Dear forum members,
I record for audible/ACX. A 20-minute clip, say, passes the ACX check in audacity as a whole, but soem, not all, individual sections of the clip, usually of passages of speaking without silent pauses in between, do not pass ACX check, mainly on noise floor values. Does ACX itself detect those sections within the chapters, and does it reject recodings as a result? Why is it that the entire clip passes, but sections do not, and what to do to avoid / repair / overcome this issue if it can affect success with Audible / ACX themselves?
Any advice most welcome!
I record for audible/ACX.
You potentially might be recording for ACX?
ACX Check doesn’t detect a thing. If you have no background noise/silence/Room Tone in the clip, ACX Check will pick the quietest thing it can find and measure that. When it does that you can get wildly high and bad noise readings.
You need a minimum of 3/4 second of clean Room Tone to give a good noise measurement. Don’t even think about Generating Silence for those areas. That process gives a crazy, unrealistic noise measurements and rings alarm bells.
ACX Requires Room Tone segments in specific places of your submissions. Read the submission requirements carefully. That means Room Tone segments are going to happen anyway, or you will get bounced.

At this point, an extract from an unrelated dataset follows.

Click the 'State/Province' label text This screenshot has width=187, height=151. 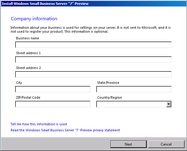108,83
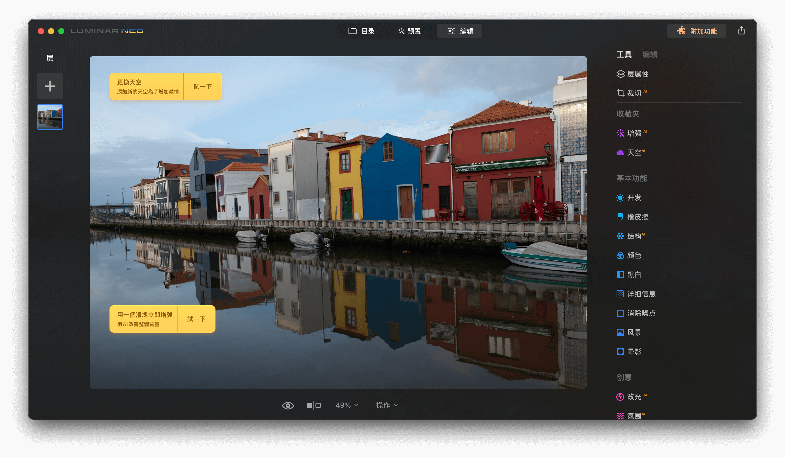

https://www.acx.com/help/acx-audio-submission-requirements/201456300
And yes, that makes you crazy when you make it through all this and get bounced because you put one second of silence in where ACX requires two (as an example).
Koz
Which audiobook mastering process are you using?
Description? Links?
Koz
Many thanks for your response, Koz! I now better understand how the ACX check works. I have been following the audiobook mastering 4.0 advice, and 4 books were approved on that basis by ACX, but the 5th, in which I did everyhting in the same way, was not. Their comemnt was that all files failed because of too high noise floor. I am attaching one of the files in question.
I think they caught you artificially manipulating your noise levels. ACX Check measures the quietest thing it can find. That would be the area before the first word which measures -84dB. However, your real noise floor is probably at 14 seconds which, depending on exactly where you measure is -59dB. It’s audible. You don’t need a tool to hear background sound at that time. If I had to guess at it, I’d call that your computer fan noise.

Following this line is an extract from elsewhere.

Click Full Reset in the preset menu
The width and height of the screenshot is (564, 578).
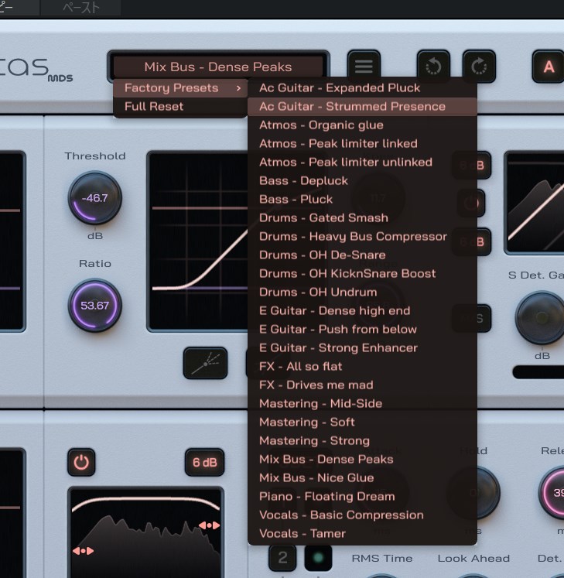click(154, 107)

ACX Check is a handy collection of other tools folded into one convenient package, but you can use other tools independently. Drag-select the “blank” area just after 14 seconds and Analyze > Contrast > Foreground > Measure Selection. That’s the Z weighing noise level—no restriction, and that noise level will not pass ACX inspection.
The area after the last word is yet a third noise number.
I call the first test that ACX does The Robot because it blindly checks technical specifications much like ACX Check does. But then the work goes to Human Quality Control and that’s where they find bad voices, compression distortion, and fake noise suppression. You can create a chapter which passes ACX Check easily and yet sounds like a bad cellphone and talking into a wine glass. Both of those will fail the second quality control pass.
Your voice is fine, you probably just need conventional Noise Reduction.
I hope you kept high quality WAV copies of your raw reading. If you did, select the fan noise or whatever that sound is and Effect > Noise Reduction > Profile. Then select the whole clip by clicking just right of the up arrow (on the left) and Effect > Noise Reduction > 6, 6, 6 > OK.
That’s not going to work if:
— You did that already. Multiple passes at noise reduction can make your voice sound funny.
— All you have is the “fake” processed work. We can’t take effects, filters or processing out of a mixed, final production.
— All you have is the MP3 you submitted to ACX. You can’t re-edit an MP3 without voice distortion increasing.
So you may be reading that work again. When you get to a chapter end or good stopping point, Export a WAV (Microsoft) 16-bit safety sound file. Then continue with the reading. If you had WAV files of the raw reading, that may have kept you from having to go through the reading again.
When you get to the end of production editing, Export another WAV and that one is your Production Master Archive. Only then do you Export the MP3 for ACX submission.
It’s good computer hygiene to keep your backup and safety WAV files in two separate places. Thumb drives, portable hard drives and even cloud storage in addition to your computer internal hard drive. I have an extreme case where I had two separate internal hard drives and copied valuable files to both. The system drive failed. I pulled the second drive out of the machine and put it into an external cabinet, connected it to a second computer and kept on working.
Koz
You may not need the Noise Reduction step if you get rid of the computer fan noise. It is possible to read for ACX with only Mastering 4. I have a good quiet room with no echoes and I can produce a good reading at any time with just Low Rolloff, RMS Normalize and Limiter.
I’m calling that sound computer fan noise. It could be your refrigerator or air conditioner. It’s up to you to find it and make it quieter. Do Not restrict the cooling air flow to a computer.
Koz
Thank you so much, Koz, for these very detailed and easy to understand explanations and advice. Very useful as I am new to this!